Quoique dans l’air du temps, Kyss Mig commence comme Festen (Thomas Vinterberg, 1998) : une fête de famille d’où sourdrent toutes sortes d’embrouilles en puissance et où la caméra amateur tient une grande place, troisième œil voyeur qui récupère les mauvaises humeurs dégoulinantes. C’est l’ouverture d’une première partie austère, toute en sentiments contrariés.
Le film est sur le lesbianisme. Si je ne le cache pas, c’est que le film non plus. Mais comme beaucoup d’œuvres qui prêchent le vrai dans le but avoué de le faire accepter, Kyss Mig donne l’impression de se faire l’avocat du diable, comme s’il s’excusait d’aborder le sujet. Il faudra d’abord traverser des scènes de sexe dépassant le cadre illustratif, extrêmement pudiques mais aux points de vue pourtant multiples. C’est récurrent et long : bref, je ne sais pas si la réalisatrice voulait provoquer, malaiser ou insister, mais la valorisation est un outrage. Il suffit pour s’en rendre compte de compter les scènes qui ne contiennent ni plus ni moins qu’un lit.
Il y a une grande bulle d’amour qui grossit dans cette première partie et l’on va découvrir qu’elle l’altère. On n’a toutefois pas une vue extraordinaire dessus : des protagonistes moins soignés que d’autres sont soudain dedans sans avoir demandé leur reste, et les branchages les plus éloignés de l’arbre amoureux restent un peu trop dans l’ombre. Le passage sur « l’île » est comme une tentative de clin d’œil au Fårö de Bergman sans subtilité aucune.
Une bulle, normalement, est une sphère, mais Keining la prive de sa troisième dimension en créant la plus parfaite platitude avec les notions de coming out, et des parents qui apprennent à accepter leurs enfants à coup de « quelque chose ne va pas ? » vraiment fatigants. C’est quasiment de la vulgarisation, à ce stade, pas de l’art. Mais la bulle grandit. Si l’histoire finit à Barcelone, on a l’impression de voir pousser plus tôt que cela un beau soleil méditerranéen dans l’ambiance qui se transforme.

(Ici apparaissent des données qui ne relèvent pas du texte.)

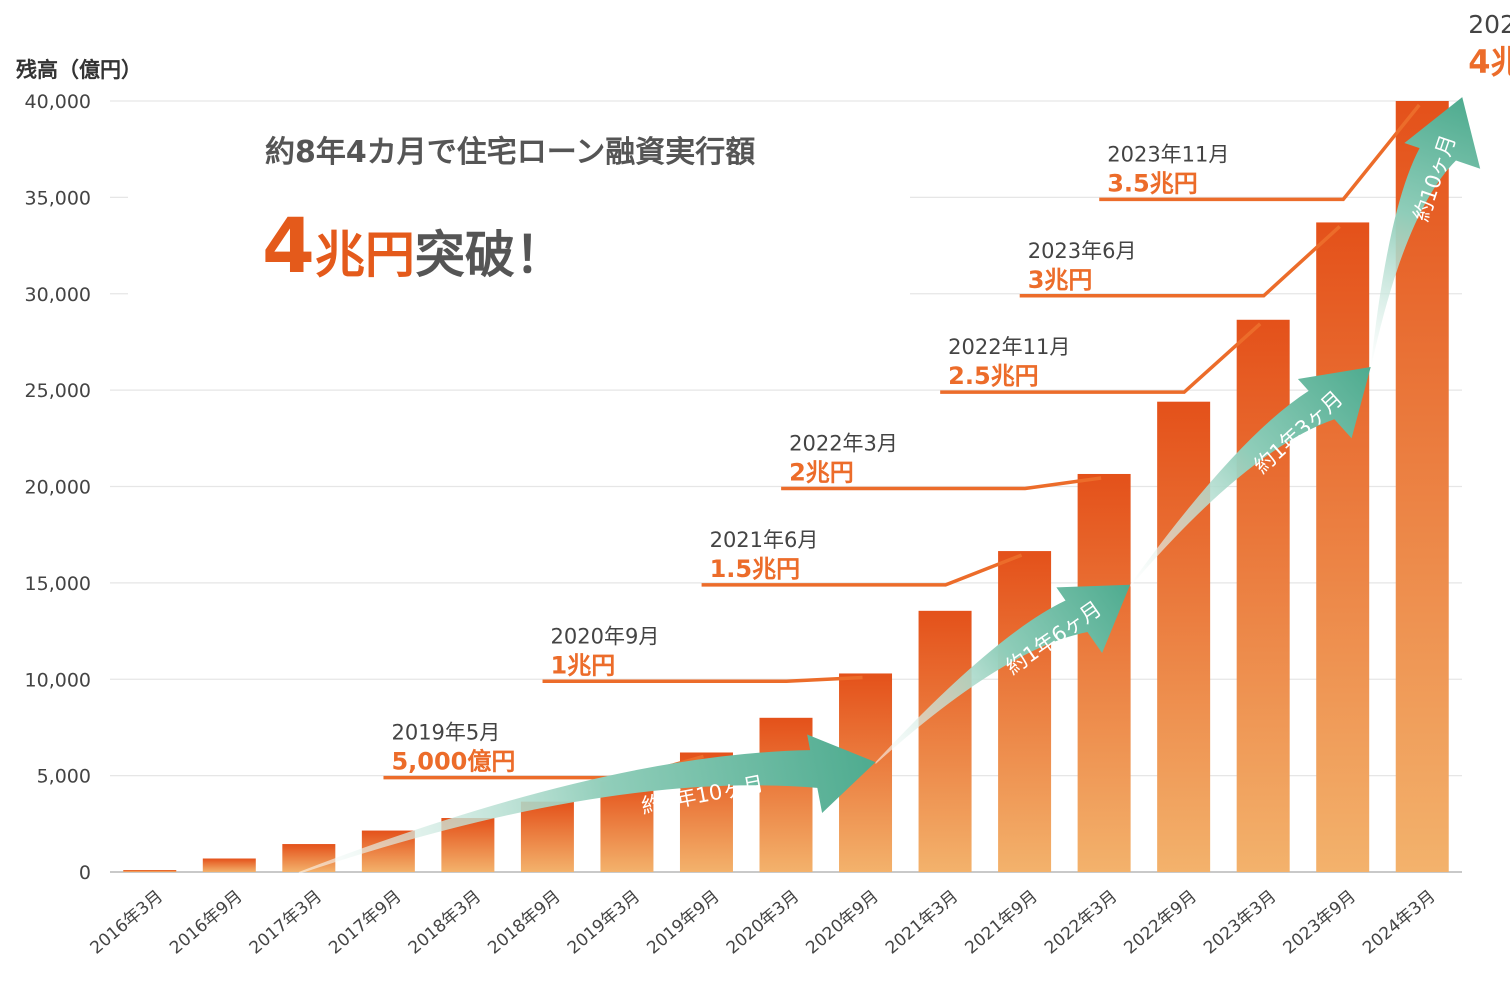 The image size is (1510, 993). Describe the element at coordinates (286, 923) in the screenshot. I see `x-tick-label: 2017年3月` at that location.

Les circonstances empirent mais les sentiments se libèrent en une belle et lente explosion d’acceptation de soi et de ses émotions. Ruth Vega Fernandez et Liv Mjönes sont adorables dans leurs rôles et pas trop mal supportées par le reste du casting. Si l’étiquette de « film lesbien » est malheureusement trop vite apposée sur Kyss Mig, que c’est une romance où la timidité tient lieu de motivation créatrice et que l’art n’est pas présent dans des alternances de champ / contrechamp peu photographiques, il a au moins la délicatesse de nous laisser éprouver des choses par nous-mêmes. Certains n’auront pas la patience de le découvrir, et c’est compréhensible, car c’est un peu tout ce qu’il y a à voir.